**Your instructions:** Reproduce every one of the following rows word for word, in the same order.

**Material:**

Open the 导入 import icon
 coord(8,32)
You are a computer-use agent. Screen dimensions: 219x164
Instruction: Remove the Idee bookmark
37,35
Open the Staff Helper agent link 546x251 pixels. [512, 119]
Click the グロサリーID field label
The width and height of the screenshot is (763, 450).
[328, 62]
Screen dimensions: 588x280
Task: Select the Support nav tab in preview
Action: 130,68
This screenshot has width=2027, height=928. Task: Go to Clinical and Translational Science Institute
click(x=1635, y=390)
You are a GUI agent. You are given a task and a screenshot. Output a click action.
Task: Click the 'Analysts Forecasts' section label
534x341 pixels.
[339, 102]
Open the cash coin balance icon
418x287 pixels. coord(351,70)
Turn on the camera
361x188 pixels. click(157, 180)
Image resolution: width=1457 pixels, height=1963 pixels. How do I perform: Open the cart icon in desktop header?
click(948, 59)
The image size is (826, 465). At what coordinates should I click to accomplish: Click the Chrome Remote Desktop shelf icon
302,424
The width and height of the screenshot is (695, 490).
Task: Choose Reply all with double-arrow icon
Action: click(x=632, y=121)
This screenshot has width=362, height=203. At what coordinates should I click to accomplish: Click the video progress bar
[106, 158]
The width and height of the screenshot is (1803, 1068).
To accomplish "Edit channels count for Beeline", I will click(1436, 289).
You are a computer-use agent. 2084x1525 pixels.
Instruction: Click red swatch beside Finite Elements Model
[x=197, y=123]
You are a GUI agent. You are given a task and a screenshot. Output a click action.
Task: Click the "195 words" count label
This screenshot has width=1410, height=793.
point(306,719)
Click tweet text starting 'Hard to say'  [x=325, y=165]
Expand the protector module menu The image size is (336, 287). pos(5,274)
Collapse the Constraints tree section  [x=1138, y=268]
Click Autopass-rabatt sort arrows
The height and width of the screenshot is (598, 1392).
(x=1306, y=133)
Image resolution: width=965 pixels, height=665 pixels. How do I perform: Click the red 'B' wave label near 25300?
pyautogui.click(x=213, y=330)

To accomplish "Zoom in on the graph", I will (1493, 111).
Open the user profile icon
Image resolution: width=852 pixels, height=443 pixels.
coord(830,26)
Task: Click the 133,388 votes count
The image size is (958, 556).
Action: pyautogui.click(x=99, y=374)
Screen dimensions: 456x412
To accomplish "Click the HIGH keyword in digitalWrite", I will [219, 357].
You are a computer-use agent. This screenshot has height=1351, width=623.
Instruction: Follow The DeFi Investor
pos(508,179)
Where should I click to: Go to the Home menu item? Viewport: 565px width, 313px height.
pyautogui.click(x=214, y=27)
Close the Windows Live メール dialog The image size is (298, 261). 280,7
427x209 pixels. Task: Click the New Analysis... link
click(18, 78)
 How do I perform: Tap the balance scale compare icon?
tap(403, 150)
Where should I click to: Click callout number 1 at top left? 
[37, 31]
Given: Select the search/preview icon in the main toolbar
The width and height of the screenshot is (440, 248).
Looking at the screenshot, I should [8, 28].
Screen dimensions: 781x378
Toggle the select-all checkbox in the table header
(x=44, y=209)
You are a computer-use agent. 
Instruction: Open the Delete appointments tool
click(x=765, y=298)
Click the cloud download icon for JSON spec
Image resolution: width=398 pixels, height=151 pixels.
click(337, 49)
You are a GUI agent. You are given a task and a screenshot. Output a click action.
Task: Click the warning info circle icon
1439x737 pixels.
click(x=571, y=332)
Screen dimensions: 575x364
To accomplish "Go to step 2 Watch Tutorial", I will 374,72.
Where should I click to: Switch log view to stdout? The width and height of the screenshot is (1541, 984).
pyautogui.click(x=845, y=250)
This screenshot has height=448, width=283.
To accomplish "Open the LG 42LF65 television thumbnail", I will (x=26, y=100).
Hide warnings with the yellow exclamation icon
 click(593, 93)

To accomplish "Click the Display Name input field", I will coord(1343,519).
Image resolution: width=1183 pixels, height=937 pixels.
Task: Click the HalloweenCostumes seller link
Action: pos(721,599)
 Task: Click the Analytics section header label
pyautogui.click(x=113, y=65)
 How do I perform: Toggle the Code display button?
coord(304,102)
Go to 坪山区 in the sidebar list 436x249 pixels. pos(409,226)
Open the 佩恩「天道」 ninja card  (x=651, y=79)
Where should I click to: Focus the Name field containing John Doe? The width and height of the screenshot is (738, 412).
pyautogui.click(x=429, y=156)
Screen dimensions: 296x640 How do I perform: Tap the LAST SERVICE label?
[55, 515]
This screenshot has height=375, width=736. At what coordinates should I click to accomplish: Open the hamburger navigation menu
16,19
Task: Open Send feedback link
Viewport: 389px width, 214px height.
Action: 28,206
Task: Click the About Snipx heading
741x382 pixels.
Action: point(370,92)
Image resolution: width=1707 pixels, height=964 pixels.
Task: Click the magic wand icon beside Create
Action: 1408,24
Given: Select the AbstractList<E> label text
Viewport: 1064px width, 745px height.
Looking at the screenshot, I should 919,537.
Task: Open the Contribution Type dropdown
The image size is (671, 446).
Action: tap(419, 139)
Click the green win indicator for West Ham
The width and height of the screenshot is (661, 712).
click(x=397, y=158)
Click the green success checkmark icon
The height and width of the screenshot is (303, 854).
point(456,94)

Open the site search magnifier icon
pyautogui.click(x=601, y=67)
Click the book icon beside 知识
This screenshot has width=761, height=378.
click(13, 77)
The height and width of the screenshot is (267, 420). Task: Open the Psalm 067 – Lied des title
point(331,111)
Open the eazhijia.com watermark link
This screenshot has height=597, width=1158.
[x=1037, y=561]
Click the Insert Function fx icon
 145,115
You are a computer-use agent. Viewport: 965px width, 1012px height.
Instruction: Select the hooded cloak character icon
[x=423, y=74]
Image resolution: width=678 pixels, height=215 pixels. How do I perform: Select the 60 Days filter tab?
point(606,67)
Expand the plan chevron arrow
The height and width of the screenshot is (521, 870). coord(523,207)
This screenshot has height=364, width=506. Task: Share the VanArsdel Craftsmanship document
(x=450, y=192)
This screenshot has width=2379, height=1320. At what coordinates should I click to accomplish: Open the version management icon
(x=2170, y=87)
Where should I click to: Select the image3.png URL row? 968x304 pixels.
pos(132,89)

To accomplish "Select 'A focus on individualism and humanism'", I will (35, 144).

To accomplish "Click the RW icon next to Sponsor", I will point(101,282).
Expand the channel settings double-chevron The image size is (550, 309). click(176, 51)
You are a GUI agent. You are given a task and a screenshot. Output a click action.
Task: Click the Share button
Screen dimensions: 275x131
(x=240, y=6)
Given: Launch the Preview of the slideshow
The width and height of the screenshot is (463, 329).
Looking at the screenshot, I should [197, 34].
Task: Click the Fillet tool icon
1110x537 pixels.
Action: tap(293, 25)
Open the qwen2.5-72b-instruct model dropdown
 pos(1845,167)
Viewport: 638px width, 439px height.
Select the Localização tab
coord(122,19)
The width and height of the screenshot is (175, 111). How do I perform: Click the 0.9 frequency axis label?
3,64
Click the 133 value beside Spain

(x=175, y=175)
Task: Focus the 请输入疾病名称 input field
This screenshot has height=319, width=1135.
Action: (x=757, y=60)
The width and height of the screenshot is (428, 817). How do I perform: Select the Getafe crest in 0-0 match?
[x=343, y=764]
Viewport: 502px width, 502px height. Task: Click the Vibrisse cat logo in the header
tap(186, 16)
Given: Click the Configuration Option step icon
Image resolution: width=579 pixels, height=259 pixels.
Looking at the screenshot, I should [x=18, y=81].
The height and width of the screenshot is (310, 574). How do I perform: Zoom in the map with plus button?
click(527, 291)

**Response for this exercise:**
Open the 导入 import icon
 coord(8,32)
You are a computer-use agent. Screen dimensions: 219x164
Instruction: Remove the Idee bookmark
37,35
Open the Staff Helper agent link 546x251 pixels. [512, 119]
Click the グロサリーID field label
The width and height of the screenshot is (763, 450).
[328, 62]
Screen dimensions: 588x280
Task: Select the Support nav tab in preview
Action: 130,68
This screenshot has width=2027, height=928. Task: Go to Clinical and Translational Science Institute
click(x=1635, y=390)
You are a GUI agent. You are given a task and a screenshot. Output a click action.
Task: Click the 'Analysts Forecasts' section label
534x341 pixels.
[339, 102]
Open the cash coin balance icon
418x287 pixels. coord(351,70)
Turn on the camera
361x188 pixels. click(157, 180)
Image resolution: width=1457 pixels, height=1963 pixels. How do I perform: Open the cart icon in desktop header?
click(948, 59)
The image size is (826, 465). At what coordinates should I click to accomplish: Click the Chrome Remote Desktop shelf icon
302,424
The width and height of the screenshot is (695, 490).
Task: Choose Reply all with double-arrow icon
Action: click(x=632, y=121)
This screenshot has width=362, height=203. At what coordinates should I click to accomplish: Click the video progress bar
[106, 158]
The width and height of the screenshot is (1803, 1068).
To accomplish "Edit channels count for Beeline", I will click(1436, 289).
You are a computer-use agent. 2084x1525 pixels.
Instruction: Click red swatch beside Finite Elements Model
[x=197, y=123]
You are a GUI agent. You are given a task and a screenshot. Output a click action.
Task: Click the "195 words" count label
This screenshot has width=1410, height=793.
point(306,719)
Click tweet text starting 'Hard to say'  [x=325, y=165]
Expand the protector module menu The image size is (336, 287). pos(5,274)
Collapse the Constraints tree section  [x=1138, y=268]
Click Autopass-rabatt sort arrows
The height and width of the screenshot is (598, 1392).
(x=1306, y=133)
Image resolution: width=965 pixels, height=665 pixels. How do I perform: Click the red 'B' wave label near 25300?
pyautogui.click(x=213, y=330)

To accomplish "Zoom in on the graph", I will (1493, 111).
Open the user profile icon
Image resolution: width=852 pixels, height=443 pixels.
coord(830,26)
Task: Click the 133,388 votes count
The image size is (958, 556).
Action: pyautogui.click(x=99, y=374)
Screen dimensions: 456x412
To accomplish "Click the HIGH keyword in digitalWrite", I will [219, 357].
You are a computer-use agent. This screenshot has height=1351, width=623.
Instruction: Follow The DeFi Investor
pos(508,179)
Where should I click to: Go to the Home menu item? Viewport: 565px width, 313px height.
pyautogui.click(x=214, y=27)
Close the Windows Live メール dialog The image size is (298, 261). 280,7
427x209 pixels. Task: Click the New Analysis... link
click(18, 78)
 How do I perform: Tap the balance scale compare icon?
tap(403, 150)
Where should I click to: Click callout number 1 at top left? 
[37, 31]
Given: Select the search/preview icon in the main toolbar
The width and height of the screenshot is (440, 248).
Looking at the screenshot, I should [8, 28].
Screen dimensions: 781x378
Toggle the select-all checkbox in the table header
(x=44, y=209)
You are a computer-use agent. 
Instruction: Open the Delete appointments tool
click(x=765, y=298)
Click the cloud download icon for JSON spec
Image resolution: width=398 pixels, height=151 pixels.
click(337, 49)
You are a GUI agent. You are given a task and a screenshot. Output a click action.
Task: Click the warning info circle icon
1439x737 pixels.
click(x=571, y=332)
Screen dimensions: 575x364
To accomplish "Go to step 2 Watch Tutorial", I will 374,72.
Where should I click to: Switch log view to stdout? The width and height of the screenshot is (1541, 984).
pyautogui.click(x=845, y=250)
This screenshot has height=448, width=283.
To accomplish "Open the LG 42LF65 television thumbnail", I will (x=26, y=100).
Hide warnings with the yellow exclamation icon
 click(593, 93)

To accomplish "Click the Display Name input field", I will coord(1343,519).
Image resolution: width=1183 pixels, height=937 pixels.
Task: Click the HalloweenCostumes seller link
Action: pos(721,599)
 Task: Click the Analytics section header label
pyautogui.click(x=113, y=65)
 How do I perform: Toggle the Code display button?
coord(304,102)
Go to 坪山区 in the sidebar list 436x249 pixels. pos(409,226)
Open the 佩恩「天道」 ninja card  (x=651, y=79)
Where should I click to: Focus the Name field containing John Doe? The width and height of the screenshot is (738, 412).
pyautogui.click(x=429, y=156)
Screen dimensions: 296x640 How do I perform: Tap the LAST SERVICE label?
[55, 515]
This screenshot has height=375, width=736. At what coordinates should I click to accomplish: Open the hamburger navigation menu
16,19
Task: Open Send feedback link
Viewport: 389px width, 214px height.
Action: 28,206
Task: Click the About Snipx heading
741x382 pixels.
Action: point(370,92)
Image resolution: width=1707 pixels, height=964 pixels.
Task: Click the magic wand icon beside Create
Action: 1408,24
Given: Select the AbstractList<E> label text
Viewport: 1064px width, 745px height.
Looking at the screenshot, I should 919,537.
Task: Open the Contribution Type dropdown
The image size is (671, 446).
Action: tap(419, 139)
Click the green win indicator for West Ham
The width and height of the screenshot is (661, 712).
click(x=397, y=158)
Click the green success checkmark icon
The height and width of the screenshot is (303, 854).
point(456,94)

Open the site search magnifier icon
pyautogui.click(x=601, y=67)
Click the book icon beside 知识
This screenshot has width=761, height=378.
click(13, 77)
The height and width of the screenshot is (267, 420). Task: Open the Psalm 067 – Lied des title
point(331,111)
Open the eazhijia.com watermark link
This screenshot has height=597, width=1158.
[x=1037, y=561]
Click the Insert Function fx icon
 145,115
You are a computer-use agent. Viewport: 965px width, 1012px height.
Instruction: Select the hooded cloak character icon
[x=423, y=74]
Image resolution: width=678 pixels, height=215 pixels. How do I perform: Select the 60 Days filter tab?
point(606,67)
Expand the plan chevron arrow
The height and width of the screenshot is (521, 870). coord(523,207)
This screenshot has height=364, width=506. Task: Share the VanArsdel Craftsmanship document
(x=450, y=192)
This screenshot has width=2379, height=1320. At what coordinates should I click to accomplish: Open the version management icon
(x=2170, y=87)
Where should I click to: Select the image3.png URL row? 968x304 pixels.
pos(132,89)

To accomplish "Select 'A focus on individualism and humanism'", I will (35, 144).

To accomplish "Click the RW icon next to Sponsor", I will point(101,282).
Expand the channel settings double-chevron The image size is (550, 309). click(176, 51)
You are a GUI agent. You are given a task and a screenshot. Output a click action.
Task: Click the Share button
Screen dimensions: 275x131
(x=240, y=6)
Given: Launch the Preview of the slideshow
The width and height of the screenshot is (463, 329).
Looking at the screenshot, I should [197, 34].
Task: Click the Fillet tool icon
1110x537 pixels.
Action: tap(293, 25)
Open the qwen2.5-72b-instruct model dropdown
 pos(1845,167)
Viewport: 638px width, 439px height.
Select the Localização tab
coord(122,19)
The width and height of the screenshot is (175, 111). How do I perform: Click the 0.9 frequency axis label?
3,64
Click the 133 value beside Spain

(x=175, y=175)
Task: Focus the 请输入疾病名称 input field
This screenshot has height=319, width=1135.
Action: (x=757, y=60)
The width and height of the screenshot is (428, 817). How do I perform: Select the Getafe crest in 0-0 match?
[x=343, y=764]
Viewport: 502px width, 502px height. Task: Click the Vibrisse cat logo in the header
tap(186, 16)
Given: Click the Configuration Option step icon
Image resolution: width=579 pixels, height=259 pixels.
Looking at the screenshot, I should [x=18, y=81].
The height and width of the screenshot is (310, 574). How do I perform: Zoom in the map with plus button?
click(527, 291)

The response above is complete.